● **What this task involves**
Your output must reproduce all the records below precisely and contain no pictures.

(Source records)
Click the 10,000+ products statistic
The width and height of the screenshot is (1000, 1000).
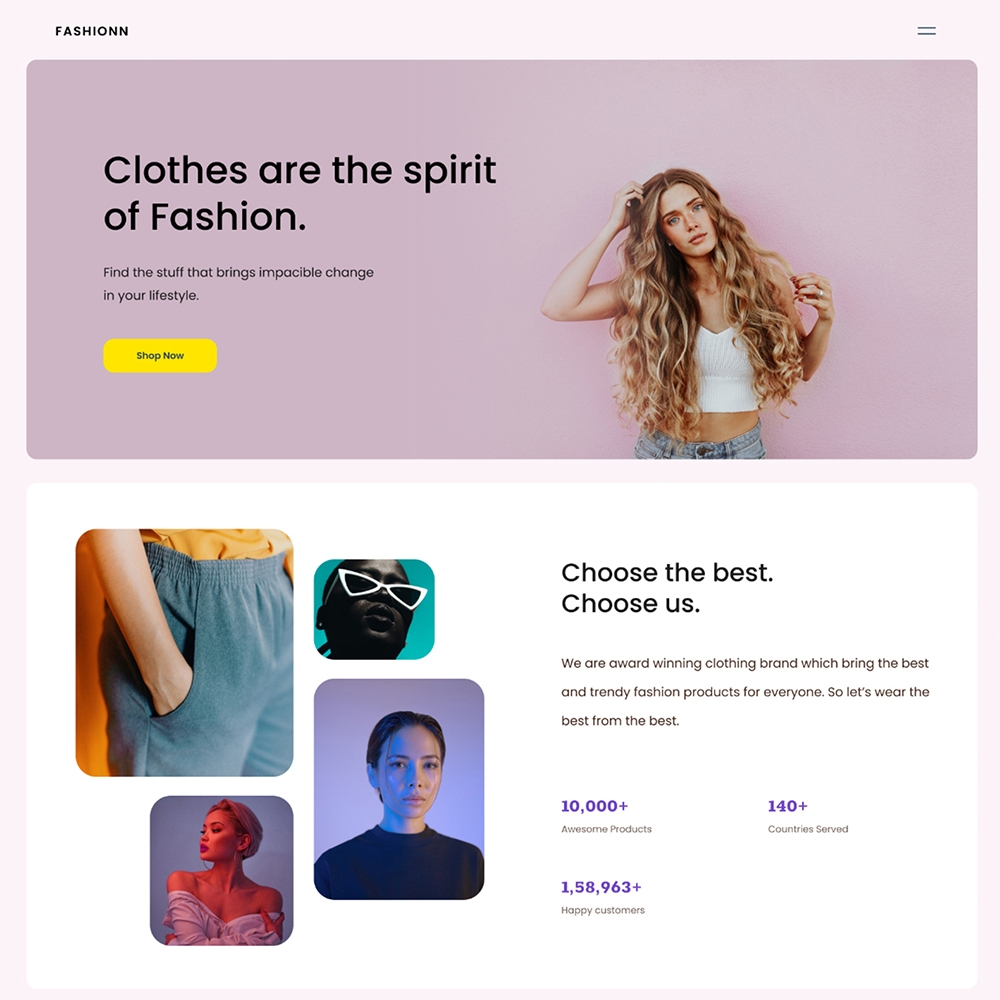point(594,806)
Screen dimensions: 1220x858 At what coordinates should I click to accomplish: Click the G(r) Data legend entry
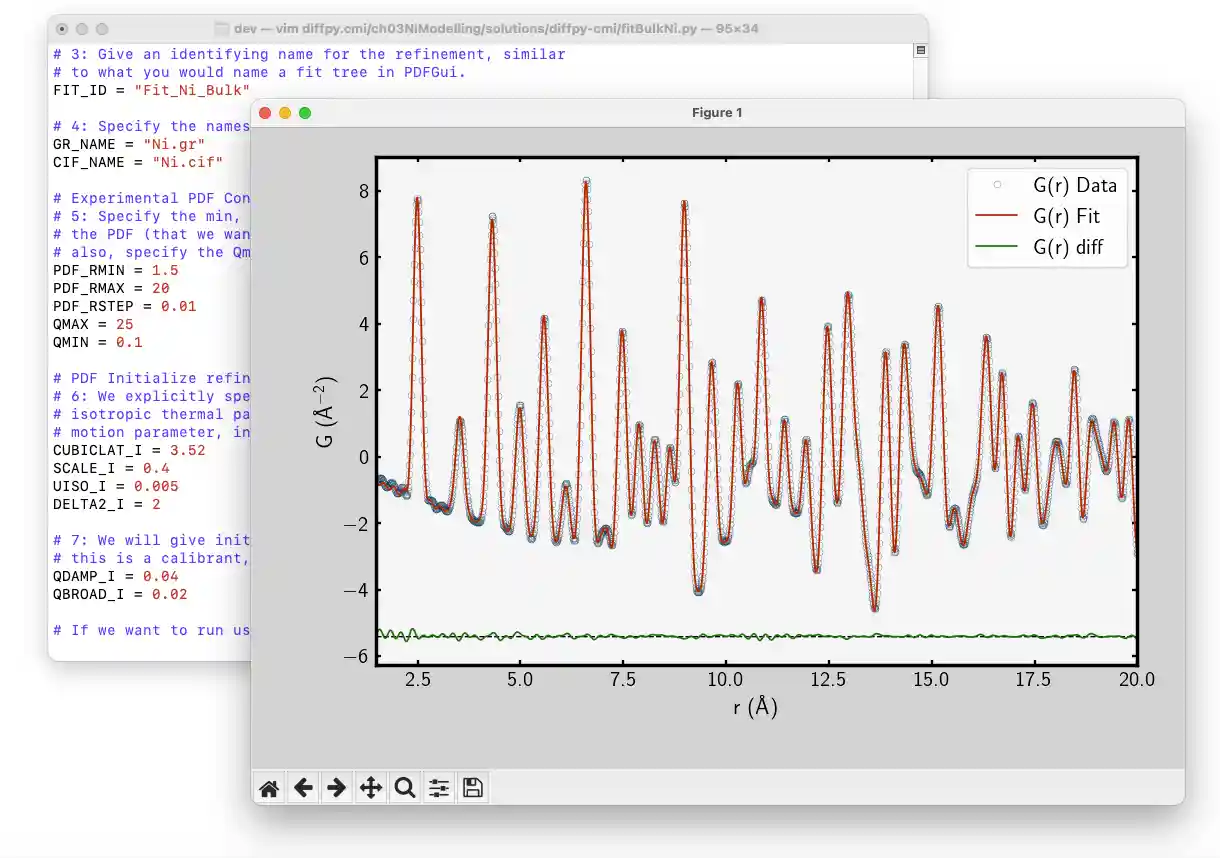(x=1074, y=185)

● **Solved exercise**
Click the 10,000+ products statistic
The width and height of the screenshot is (1000, 1000).
point(594,806)
Screen dimensions: 1220x858 At what coordinates should I click to accomplish: Click the G(r) Data legend entry
(x=1074, y=185)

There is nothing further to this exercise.